Request: Please lay out the entries below as a Markdown table with two columns, No and Line, giving each line its own numbered row and leaving out blank lines.

─── Material supplied

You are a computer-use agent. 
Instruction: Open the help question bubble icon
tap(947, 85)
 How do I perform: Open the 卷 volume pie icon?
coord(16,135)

──────

Problem solution:
| No | Line |
|---|---|
| 1 | You are a computer-use agent.  |
| 2 | Instruction: Open the help question bubble icon |
| 3 | tap(947, 85) |
| 4 |  How do I perform: Open the 卷 volume pie icon? |
| 5 | coord(16,135) |